## DEINE AUFGABE
Führe alle Zeilen der folgenden Einträge auf, in denen das Wort „volume“ vorkommt, und übernimm sie unverändert.

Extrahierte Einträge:
═══
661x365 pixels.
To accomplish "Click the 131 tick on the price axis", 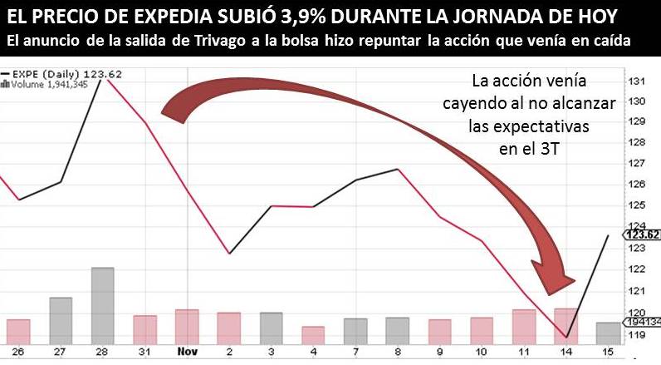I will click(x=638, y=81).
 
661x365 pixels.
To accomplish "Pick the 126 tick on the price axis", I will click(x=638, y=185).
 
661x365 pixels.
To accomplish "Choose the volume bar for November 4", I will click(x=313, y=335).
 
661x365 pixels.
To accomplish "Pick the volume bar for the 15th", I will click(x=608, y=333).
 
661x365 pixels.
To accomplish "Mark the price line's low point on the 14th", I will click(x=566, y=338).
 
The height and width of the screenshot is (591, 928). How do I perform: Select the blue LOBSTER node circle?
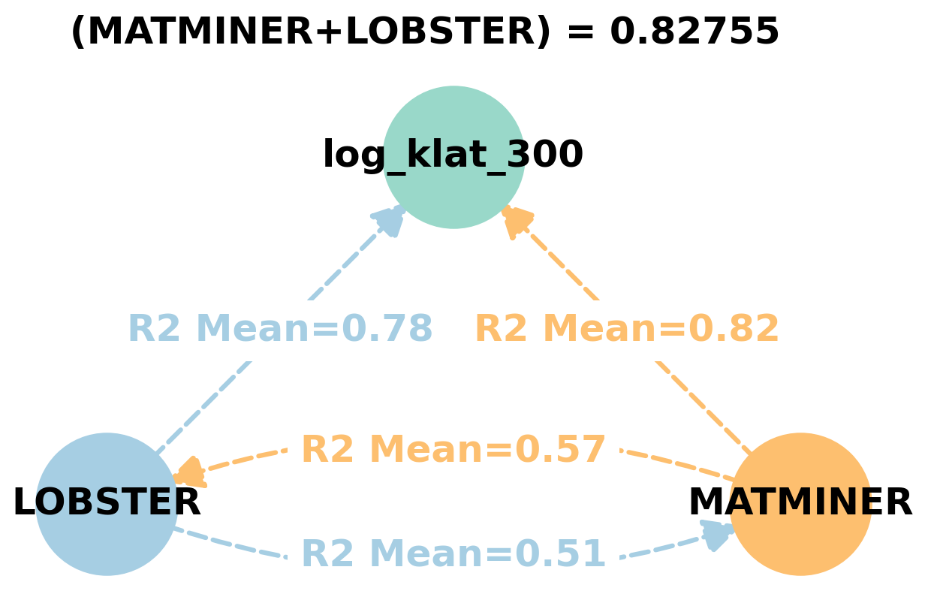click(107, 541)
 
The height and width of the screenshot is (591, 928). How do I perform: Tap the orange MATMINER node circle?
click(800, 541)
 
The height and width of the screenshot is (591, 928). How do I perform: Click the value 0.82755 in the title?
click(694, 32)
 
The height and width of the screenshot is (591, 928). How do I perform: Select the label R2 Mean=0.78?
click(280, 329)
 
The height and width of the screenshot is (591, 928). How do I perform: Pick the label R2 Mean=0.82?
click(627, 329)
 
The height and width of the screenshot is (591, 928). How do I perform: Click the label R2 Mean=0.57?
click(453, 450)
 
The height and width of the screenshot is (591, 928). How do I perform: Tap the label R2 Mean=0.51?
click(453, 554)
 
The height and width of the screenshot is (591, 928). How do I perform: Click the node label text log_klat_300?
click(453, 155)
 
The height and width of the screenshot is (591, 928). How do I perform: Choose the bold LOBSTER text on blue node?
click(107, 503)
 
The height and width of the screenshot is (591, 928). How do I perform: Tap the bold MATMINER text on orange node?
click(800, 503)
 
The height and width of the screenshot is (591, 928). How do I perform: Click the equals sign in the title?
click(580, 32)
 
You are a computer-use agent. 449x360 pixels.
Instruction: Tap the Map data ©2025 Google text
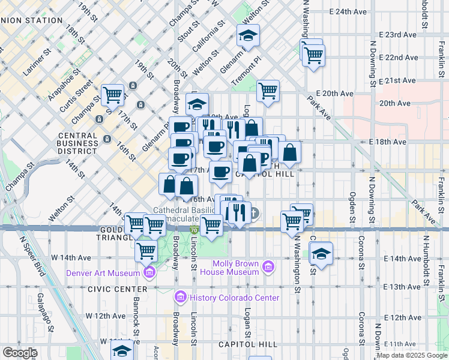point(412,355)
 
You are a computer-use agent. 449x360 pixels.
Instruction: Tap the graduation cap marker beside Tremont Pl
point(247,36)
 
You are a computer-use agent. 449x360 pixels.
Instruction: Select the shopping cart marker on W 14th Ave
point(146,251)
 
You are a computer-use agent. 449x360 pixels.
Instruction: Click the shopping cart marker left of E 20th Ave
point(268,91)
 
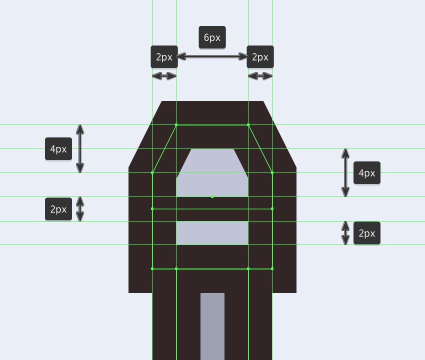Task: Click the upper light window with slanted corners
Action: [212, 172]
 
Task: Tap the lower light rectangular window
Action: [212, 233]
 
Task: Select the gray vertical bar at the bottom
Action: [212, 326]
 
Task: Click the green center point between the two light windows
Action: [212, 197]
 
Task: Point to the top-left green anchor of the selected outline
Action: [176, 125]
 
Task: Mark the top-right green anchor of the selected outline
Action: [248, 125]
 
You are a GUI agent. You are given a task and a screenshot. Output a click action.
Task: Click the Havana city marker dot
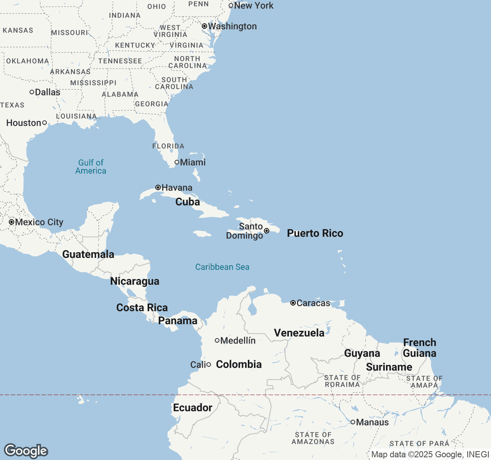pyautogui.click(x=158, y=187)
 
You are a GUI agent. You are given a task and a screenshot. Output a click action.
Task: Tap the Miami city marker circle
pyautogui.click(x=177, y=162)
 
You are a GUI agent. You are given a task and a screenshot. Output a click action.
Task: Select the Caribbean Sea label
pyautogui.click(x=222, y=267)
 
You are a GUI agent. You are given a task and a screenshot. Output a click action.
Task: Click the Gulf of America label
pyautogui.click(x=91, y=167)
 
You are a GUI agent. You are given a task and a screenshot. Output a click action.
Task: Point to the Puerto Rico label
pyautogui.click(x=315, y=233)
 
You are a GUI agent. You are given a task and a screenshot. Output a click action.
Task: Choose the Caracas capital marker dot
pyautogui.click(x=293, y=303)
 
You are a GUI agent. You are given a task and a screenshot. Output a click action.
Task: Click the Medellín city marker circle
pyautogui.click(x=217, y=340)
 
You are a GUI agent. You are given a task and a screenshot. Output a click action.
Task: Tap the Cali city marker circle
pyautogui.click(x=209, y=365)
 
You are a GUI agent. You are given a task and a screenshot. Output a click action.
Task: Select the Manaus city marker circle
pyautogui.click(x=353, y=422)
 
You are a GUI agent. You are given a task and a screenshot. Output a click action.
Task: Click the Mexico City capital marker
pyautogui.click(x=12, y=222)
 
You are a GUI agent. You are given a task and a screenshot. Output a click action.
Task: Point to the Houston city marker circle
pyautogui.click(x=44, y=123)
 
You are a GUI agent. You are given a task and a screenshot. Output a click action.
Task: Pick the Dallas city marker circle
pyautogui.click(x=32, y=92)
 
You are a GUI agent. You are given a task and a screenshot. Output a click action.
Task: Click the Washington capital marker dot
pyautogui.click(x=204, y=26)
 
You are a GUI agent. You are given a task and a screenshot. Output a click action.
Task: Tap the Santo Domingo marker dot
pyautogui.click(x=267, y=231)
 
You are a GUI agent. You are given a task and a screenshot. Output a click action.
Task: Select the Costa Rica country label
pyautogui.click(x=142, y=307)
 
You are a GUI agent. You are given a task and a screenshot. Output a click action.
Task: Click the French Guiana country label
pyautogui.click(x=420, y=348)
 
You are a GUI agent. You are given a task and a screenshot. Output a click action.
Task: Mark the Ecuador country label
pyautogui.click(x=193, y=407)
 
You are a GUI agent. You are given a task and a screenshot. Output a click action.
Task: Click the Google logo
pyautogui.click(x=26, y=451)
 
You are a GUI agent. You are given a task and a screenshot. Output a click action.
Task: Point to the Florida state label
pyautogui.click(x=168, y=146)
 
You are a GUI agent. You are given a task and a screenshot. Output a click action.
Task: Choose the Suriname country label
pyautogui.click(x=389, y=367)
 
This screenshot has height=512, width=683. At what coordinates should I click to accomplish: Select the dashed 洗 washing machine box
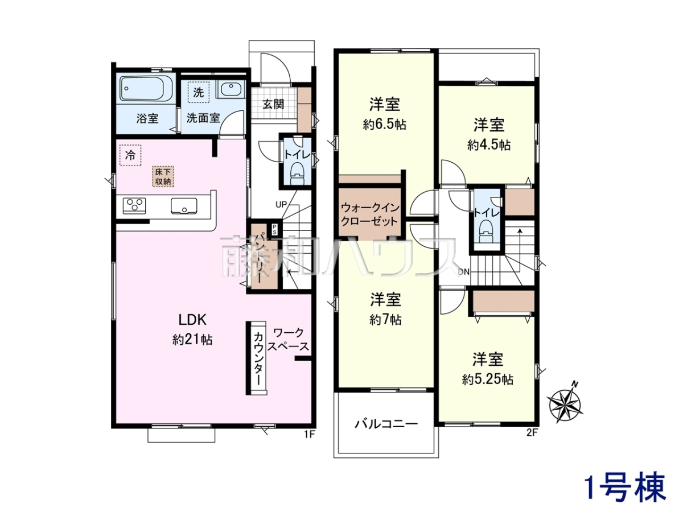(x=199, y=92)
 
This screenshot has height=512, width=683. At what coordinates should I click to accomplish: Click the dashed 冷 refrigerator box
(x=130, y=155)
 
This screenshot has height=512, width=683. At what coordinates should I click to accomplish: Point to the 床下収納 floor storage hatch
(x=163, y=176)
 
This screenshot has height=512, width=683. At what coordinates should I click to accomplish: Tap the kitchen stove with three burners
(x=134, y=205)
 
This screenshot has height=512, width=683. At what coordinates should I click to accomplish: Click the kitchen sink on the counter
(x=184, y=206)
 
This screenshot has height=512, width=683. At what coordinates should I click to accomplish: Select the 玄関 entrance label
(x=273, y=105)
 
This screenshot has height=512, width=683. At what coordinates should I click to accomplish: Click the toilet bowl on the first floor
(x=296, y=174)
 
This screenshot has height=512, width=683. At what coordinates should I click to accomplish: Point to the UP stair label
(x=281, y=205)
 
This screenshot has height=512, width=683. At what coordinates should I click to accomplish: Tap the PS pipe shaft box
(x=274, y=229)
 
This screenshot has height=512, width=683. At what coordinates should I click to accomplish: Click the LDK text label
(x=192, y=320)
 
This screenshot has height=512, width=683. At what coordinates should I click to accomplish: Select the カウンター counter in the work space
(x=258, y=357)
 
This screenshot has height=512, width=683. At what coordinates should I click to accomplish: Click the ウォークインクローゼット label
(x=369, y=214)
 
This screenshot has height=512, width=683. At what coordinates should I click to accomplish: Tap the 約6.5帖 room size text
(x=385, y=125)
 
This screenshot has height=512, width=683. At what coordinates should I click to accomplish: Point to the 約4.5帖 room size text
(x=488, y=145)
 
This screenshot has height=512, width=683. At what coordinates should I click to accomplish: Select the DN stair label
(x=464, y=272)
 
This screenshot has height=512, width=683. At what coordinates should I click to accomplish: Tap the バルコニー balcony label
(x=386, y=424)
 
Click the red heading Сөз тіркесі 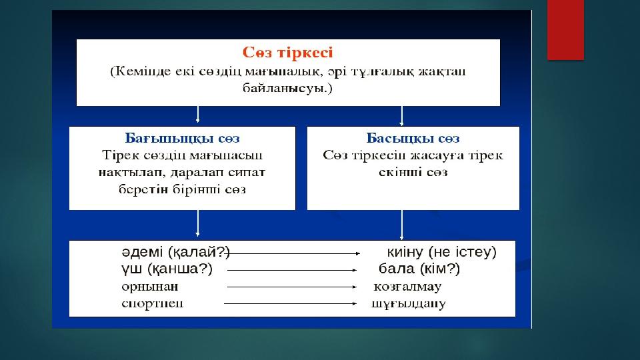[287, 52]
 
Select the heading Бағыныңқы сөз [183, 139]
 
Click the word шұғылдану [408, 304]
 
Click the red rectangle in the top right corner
═══
## RICHTIGE ANTWORT
To accomplish "Choose the volume bar for November 4", I will click(x=313, y=335).
To accomplish "Pick the volume bar for the 15th", I will click(x=608, y=333).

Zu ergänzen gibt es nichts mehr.